Collected data:
Start of Block
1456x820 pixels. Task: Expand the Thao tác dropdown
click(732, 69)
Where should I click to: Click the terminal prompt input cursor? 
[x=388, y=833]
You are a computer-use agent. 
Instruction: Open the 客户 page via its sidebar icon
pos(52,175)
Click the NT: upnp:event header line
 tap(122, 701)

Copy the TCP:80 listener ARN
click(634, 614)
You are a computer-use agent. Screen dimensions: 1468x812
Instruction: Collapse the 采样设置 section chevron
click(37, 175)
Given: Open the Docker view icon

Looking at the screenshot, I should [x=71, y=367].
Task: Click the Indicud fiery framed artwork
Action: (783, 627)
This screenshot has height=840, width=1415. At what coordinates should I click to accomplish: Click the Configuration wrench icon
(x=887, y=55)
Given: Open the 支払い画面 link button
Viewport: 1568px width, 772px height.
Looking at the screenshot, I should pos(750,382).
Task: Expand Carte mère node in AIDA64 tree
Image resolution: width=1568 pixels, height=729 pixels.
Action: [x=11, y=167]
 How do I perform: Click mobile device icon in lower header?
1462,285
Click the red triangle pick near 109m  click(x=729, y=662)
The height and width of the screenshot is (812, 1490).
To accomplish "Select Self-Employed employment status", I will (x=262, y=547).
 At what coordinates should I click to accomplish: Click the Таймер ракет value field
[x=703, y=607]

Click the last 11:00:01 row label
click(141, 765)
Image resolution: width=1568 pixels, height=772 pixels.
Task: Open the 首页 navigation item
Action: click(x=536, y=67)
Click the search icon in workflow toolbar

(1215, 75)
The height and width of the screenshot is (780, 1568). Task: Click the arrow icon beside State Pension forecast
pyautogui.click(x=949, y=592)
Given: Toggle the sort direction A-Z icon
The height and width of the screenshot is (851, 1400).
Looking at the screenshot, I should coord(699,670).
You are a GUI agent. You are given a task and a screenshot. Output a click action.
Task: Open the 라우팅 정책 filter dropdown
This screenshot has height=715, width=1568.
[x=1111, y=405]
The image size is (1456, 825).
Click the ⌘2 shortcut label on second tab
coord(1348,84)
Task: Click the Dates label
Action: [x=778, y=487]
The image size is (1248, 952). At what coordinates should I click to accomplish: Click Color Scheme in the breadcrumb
End of Block
- **WHAT THE EXERCISE ASKS**
Your answer should be the lines above from the one containing "Given: Open the Docker view icon" through the one containing "Task: Expand Carte mère node in AIDA64 tree", copied exactly and with both ends kept.

- **REPLY**
Given: Open the Docker view icon

Looking at the screenshot, I should [x=71, y=367].
Task: Click the Indicud fiery framed artwork
Action: (783, 627)
This screenshot has height=840, width=1415. At what coordinates should I click to accomplish: Click the Configuration wrench icon
(x=887, y=55)
Given: Open the 支払い画面 link button
Viewport: 1568px width, 772px height.
Looking at the screenshot, I should pos(750,382).
Task: Expand Carte mère node in AIDA64 tree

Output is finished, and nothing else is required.